▸ Task description
A verbatim reproduction of the lines below, from the line containing "[YouTube] (101, 2241)" through the line containing "Digital Printing (31, 1405)", both ends included, is the whole required output.

START Provided information

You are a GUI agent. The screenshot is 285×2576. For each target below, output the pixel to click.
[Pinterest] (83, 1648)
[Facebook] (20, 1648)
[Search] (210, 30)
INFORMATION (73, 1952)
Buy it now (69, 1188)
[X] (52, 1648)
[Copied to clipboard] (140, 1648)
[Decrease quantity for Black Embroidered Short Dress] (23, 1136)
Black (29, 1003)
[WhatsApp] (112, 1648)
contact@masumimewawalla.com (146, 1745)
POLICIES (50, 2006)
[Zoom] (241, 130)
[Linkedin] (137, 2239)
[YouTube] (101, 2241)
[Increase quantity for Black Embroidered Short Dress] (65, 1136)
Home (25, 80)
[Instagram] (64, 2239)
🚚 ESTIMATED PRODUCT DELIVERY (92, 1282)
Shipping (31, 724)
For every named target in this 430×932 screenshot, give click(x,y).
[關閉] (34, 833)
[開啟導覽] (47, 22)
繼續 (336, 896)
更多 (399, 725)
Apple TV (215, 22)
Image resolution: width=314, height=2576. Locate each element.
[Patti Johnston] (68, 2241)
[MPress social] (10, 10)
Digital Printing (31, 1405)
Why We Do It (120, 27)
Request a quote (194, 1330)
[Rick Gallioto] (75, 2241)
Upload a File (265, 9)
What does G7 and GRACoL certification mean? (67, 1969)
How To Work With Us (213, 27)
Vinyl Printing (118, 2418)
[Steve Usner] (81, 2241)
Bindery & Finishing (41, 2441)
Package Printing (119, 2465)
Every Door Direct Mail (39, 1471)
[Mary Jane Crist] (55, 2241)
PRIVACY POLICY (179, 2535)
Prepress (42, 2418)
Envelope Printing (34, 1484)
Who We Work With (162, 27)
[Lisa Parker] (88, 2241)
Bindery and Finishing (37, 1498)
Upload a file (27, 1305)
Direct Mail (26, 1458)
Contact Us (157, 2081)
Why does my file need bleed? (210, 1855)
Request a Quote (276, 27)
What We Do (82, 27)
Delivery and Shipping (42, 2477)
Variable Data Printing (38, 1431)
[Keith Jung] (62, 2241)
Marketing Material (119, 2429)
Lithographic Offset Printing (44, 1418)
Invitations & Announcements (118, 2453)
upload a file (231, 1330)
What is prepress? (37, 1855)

END Provided information

▸ Solution for this problem
[YouTube] (101, 2241)
[Increase quantity for Black Embroidered Short Dress] (65, 1136)
Home (25, 80)
[Instagram] (64, 2239)
🚚 ESTIMATED PRODUCT DELIVERY (92, 1282)
Shipping (31, 724)
For every named target in this 430×932 screenshot, give click(x,y).
[關閉] (34, 833)
[開啟導覽] (47, 22)
繼續 (336, 896)
更多 (399, 725)
Apple TV (215, 22)
Image resolution: width=314, height=2576. Locate each element.
[Patti Johnston] (68, 2241)
[MPress social] (10, 10)
Digital Printing (31, 1405)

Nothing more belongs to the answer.